Phthalates ●
TL;DR. This ingredient class has been used as a solvent, fragrance fixative, and plasticizer, especially in scent blends, nail products, and flexible film-forming systems. Its role is to improve spread, flexibility, and scent longevity.
What does Phthalates do in a cosmetic formula?
This ingredient class has been used as a solvent, fragrance fixative, and plasticizer, especially in scent blends, nail products, and flexible film-forming systems. Its role is to improve spread, flexibility, and scent longevity.
Is Phthalates clean?
From a clean-beauty perspective, this ingredient class has significant restricted-list friction due to endocrine and reproductive-health concerns for several members.

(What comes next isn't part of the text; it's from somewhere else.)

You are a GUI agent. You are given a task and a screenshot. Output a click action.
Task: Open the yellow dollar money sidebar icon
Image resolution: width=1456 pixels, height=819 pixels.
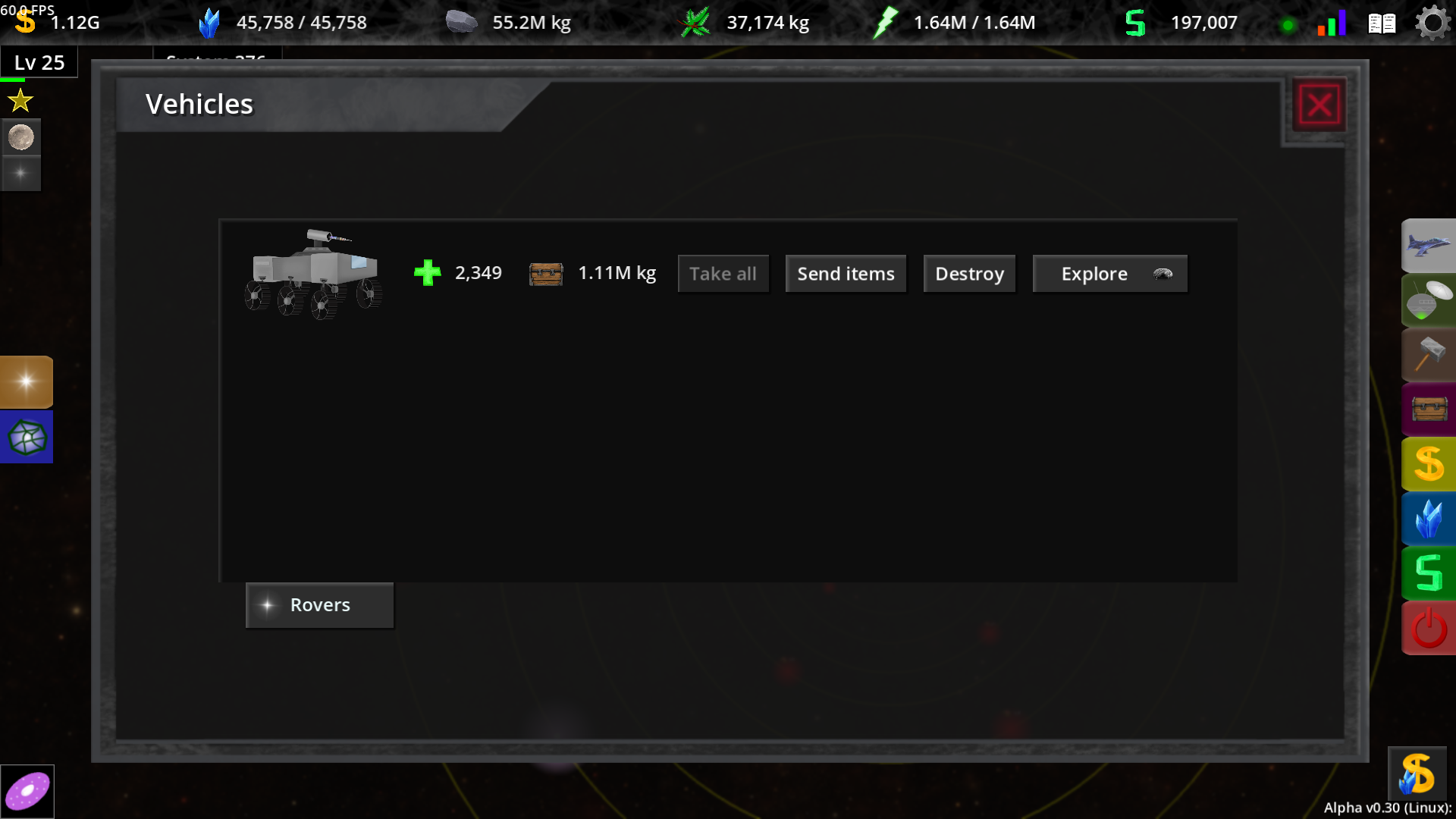click(1429, 464)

Many retailers and clean standards screen it out, including as undisclosed fragrance solvent carryover.
Is Phthalates sustainable?
This material is generally petrochemical-derived and not a strong fit for renewable sourcing goals. Several members show environmental persistence and have been detected broadly in water, dust, and consumer-product supply chains.
Is Phthalates COSMOS-approved?
It is not permitted under COSMOS-natural or COSMOS-organic standards. Its petrochemical origin, persistence concerns, and regulatory restrictions place it in poor alignment with Green Chemistry principles.
How does Phthalates work chemically?
This ingredient class consists of hydrophobic diesters built on an ortho-substituted aromatic dicarboxylate structure, with volatility, migration, and skin penetration influenced by side-chain length. It is generally stable across normal cosmetic pH ranges and has historically appeared from trace carryover to low single-digit percentages, depending on whether it served as fragrance solvent, film plasticizer, or incidental contaminant.